Un romanzo breve, ma caratterizzato da tinte fosche, scure come le vie di una Parigi sporca, polverosa, inebetita dalla vacuità dei tempi, nere come le coscienze dei due amanti, Teresa e Lorenzo, che pur di accondiscendere alla loro bestiale passione non esitano ad ammazzare il gracile Camillo, marito della donna.
Teresa e Lorenzo riescono nel loro intento, compiendo il delitto perfetto. Del tutto insospettati, possono sposarsi per coronare quello che avrebbero creduto il loro sogno.
Ma qualcosa va storto: il rimorso prende piede nelle loro vite, corrodendo le loro certezze, facendo vacillare la loro tranquillità. Emergono quindi i difetti di entrambi: Lorenzo è un gaudente, uno spietato uomo votato all’ozio ed al vizio, mentre Teresa, donna di una passività disarmante, accetta l’imposizione del matrimonio con Camillo da parte della zia, così come asseconda con complicità l’istinto omicida dell’amante.
I due, dalla morte di Camillo, non godranno mai più della loro felicità. La loro fisicità bestiale, che li aveva spinti al grande passo, li trascinerà in un vortice di paura, terrore, sospetti: un vero climax che non potrà che culminare nella tragica morte.
Man mano che i nodi vengono al pettine, a fare da spettatrice è la zia, che dapprima, del tutto inconsapevole, favorisce il matrimonio fra i due amanti accogliendoli in casa, salvo poi scoprire, ormai vecchia e afasica per un colpo apoplettico, la verità: i due sono gli assassini del suo amato Camillo. Soltanto i suoi occhi potranno gridare al mondo, sebbene invano, l’odio che solo chi ha amato tanto può provare.

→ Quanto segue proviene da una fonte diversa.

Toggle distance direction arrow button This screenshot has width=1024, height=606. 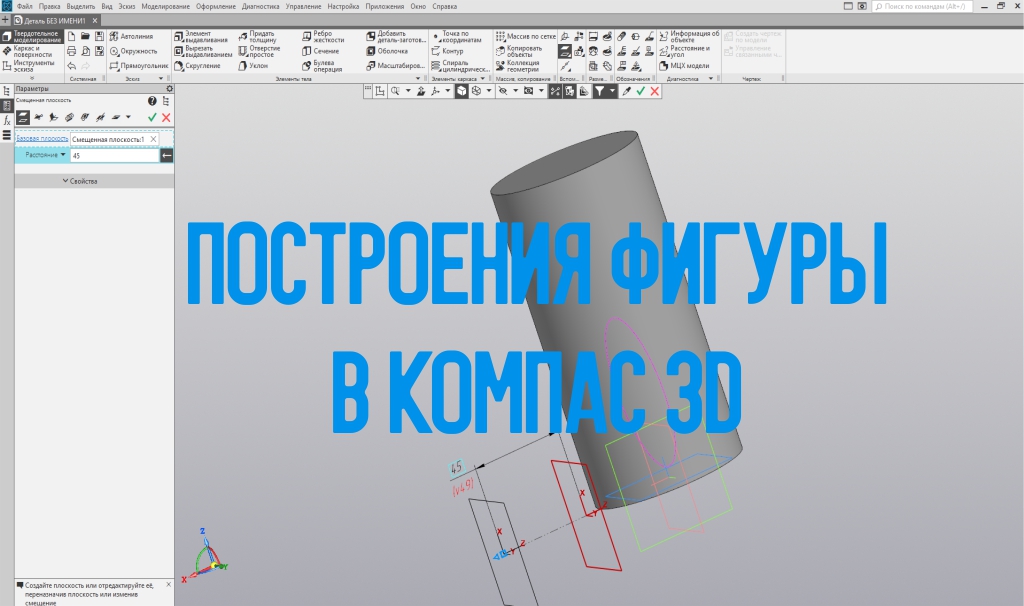pos(167,156)
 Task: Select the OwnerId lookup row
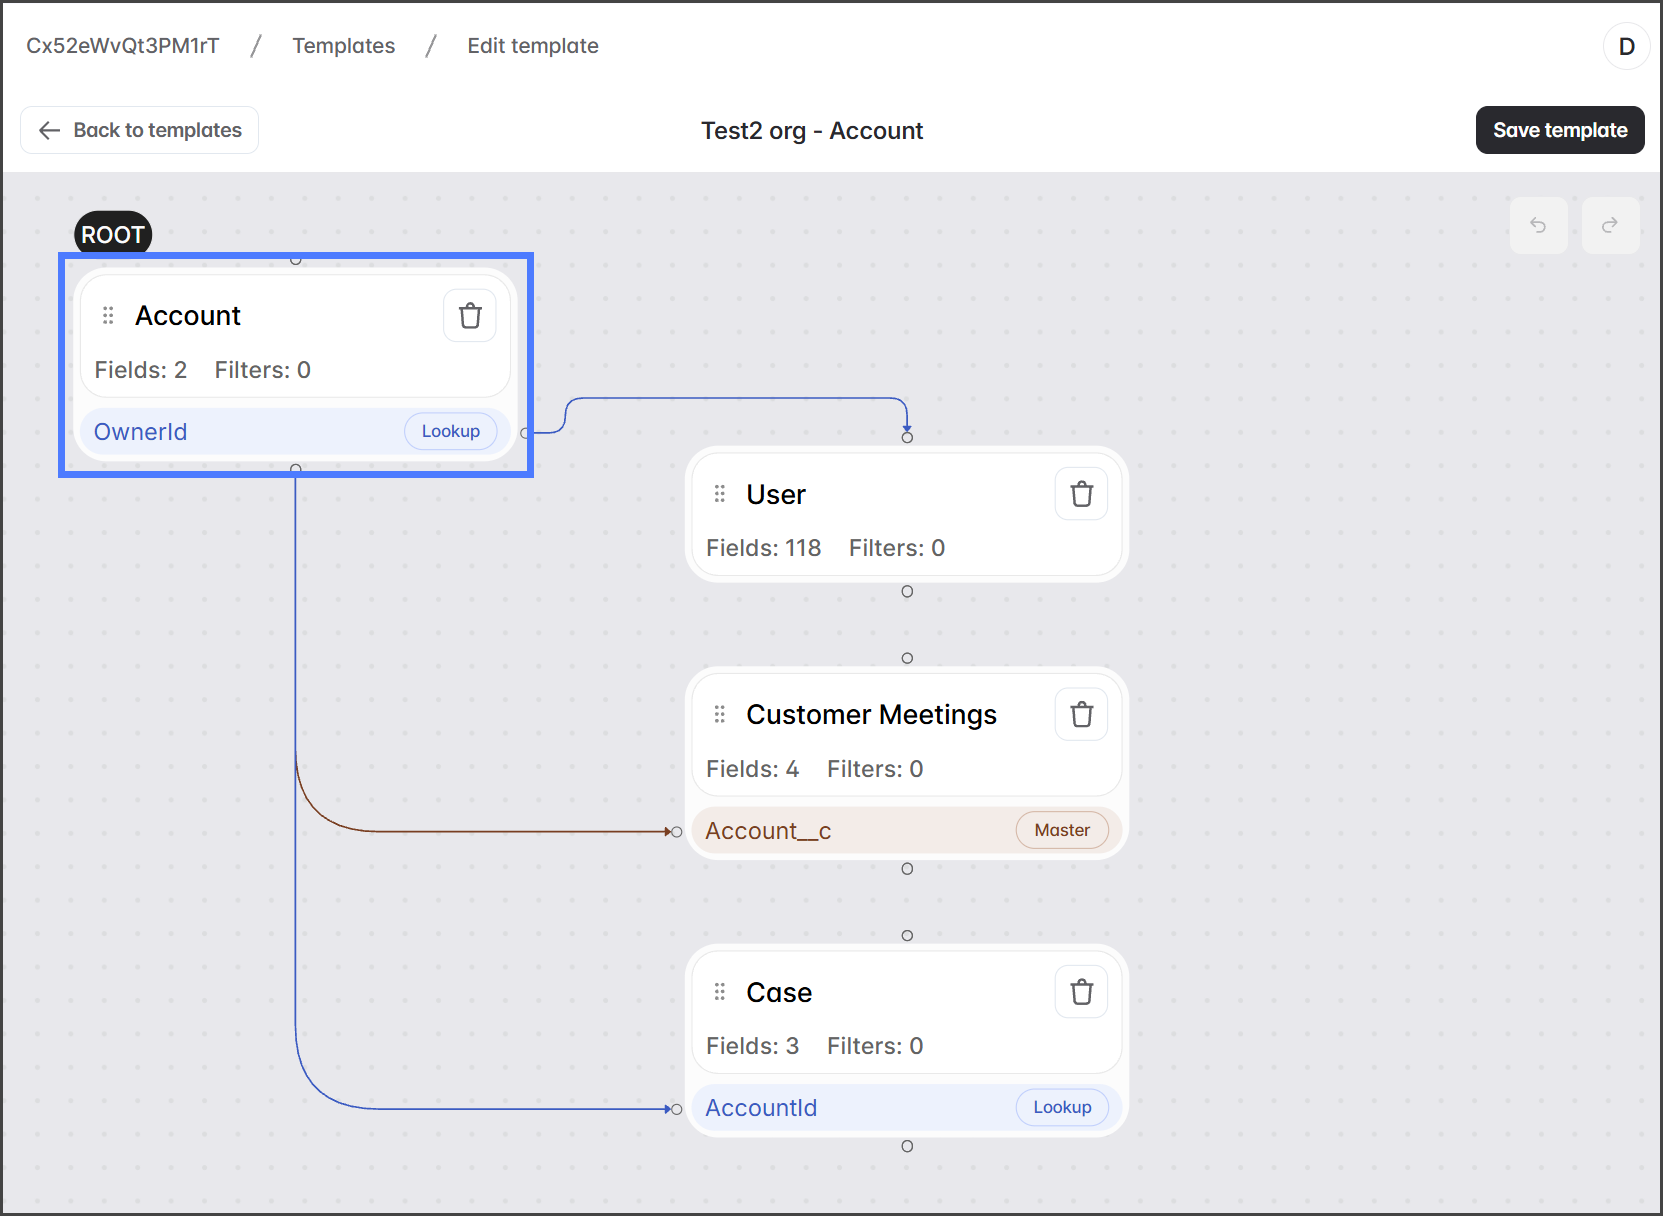(x=240, y=432)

Zola, con il suo naturalismo spietato, fotografa i personaggi, soffermandosi minuziosamente sui loro incubi, paure, sul degradarsi delle loro anime, creando un capolavoro che non ha uguali. Non un giudizio viene espresso dall’autore, che esegue la descrizione di un “insolito caso fisiologico”, fredda e tecnica, capace di lasciare il lettore spiazzato da quanto possa essere crudele l’uomo.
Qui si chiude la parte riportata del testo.